Result: grid[0][0] = 2 unique paths

class Solution:
    def uniquePathsWithObstacles(self, grid: List[List[int]]) -> int:
        M, N = len(grid), len(grid[0])
        if grid[0][0] == 1 or grid[M - 1][N - 1] == 1:
            return 0

        grid[M - 1][N - 1] = 1

        for r in range(M - 1, -1, -1):
            for c in range(N - 1, -1, -1):
                if r == M - 1 and c == N - 1:
                    continue

                if grid[r][c] == 1:
                    grid[r][c] = 0
                else:
                    down = grid[r + 1][c] if r + 1 < M else 0
                    right = grid[r][c + 1] if c + 1 < N else 0
                    grid[r][c] = down + right

        return grid[0][0]

Time & Space Complexity

  • Time complexity: O(mn)O(m * n)
  • Space complexity: O(1)O(1) extra space.

Where mm is the number of rows and nn is the number of columns.

Common Pitfalls

Not Checking Start or End for Obstacles

If either the starting cell grid[0][0] or the destination cell grid[M-1][N-1] contains an obstacle, there are zero paths. Forgetting this check leads to incorrect results.

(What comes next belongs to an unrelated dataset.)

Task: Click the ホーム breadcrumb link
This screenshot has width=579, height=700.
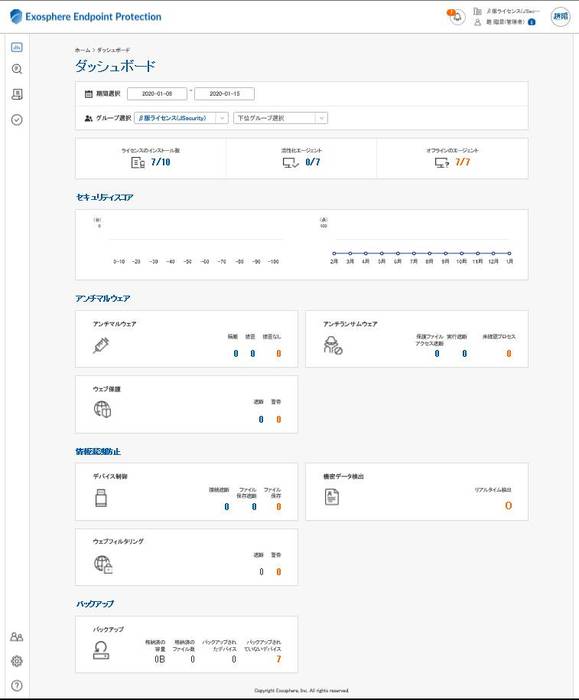Action: [x=82, y=50]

Incorrect Base Case Initialization

When filling the first row or first column, all cells after an obstacle should have zero paths. A common mistake is initializing the entire edge with 1s without considering that obstacles block all subsequent cells.

# Wrong: doesn't account for obstacles blocking the path
for c in range(N):
    dp[0][c] = 1
# Correct: stop when hitting an obstacle
for c in range(N):
    if grid[0][c] == 1:
        break
    dp[0][c] = 1

Confusing Obstacle Value with Path Count

In the in-place approach, obstacles are marked as 1 in the input but need to become 0 in the DP array. Confusing these values causes obstacles to be counted as having one path.

Off-by-One Errors in Grid Iteration

When iterating bottom-up or right-to-left, ensure loop bounds are correct. Starting at M-1 and going to 0 requires range(M-1, -1, -1) in Python, not range(M-1, 0, -1) which skips the first row.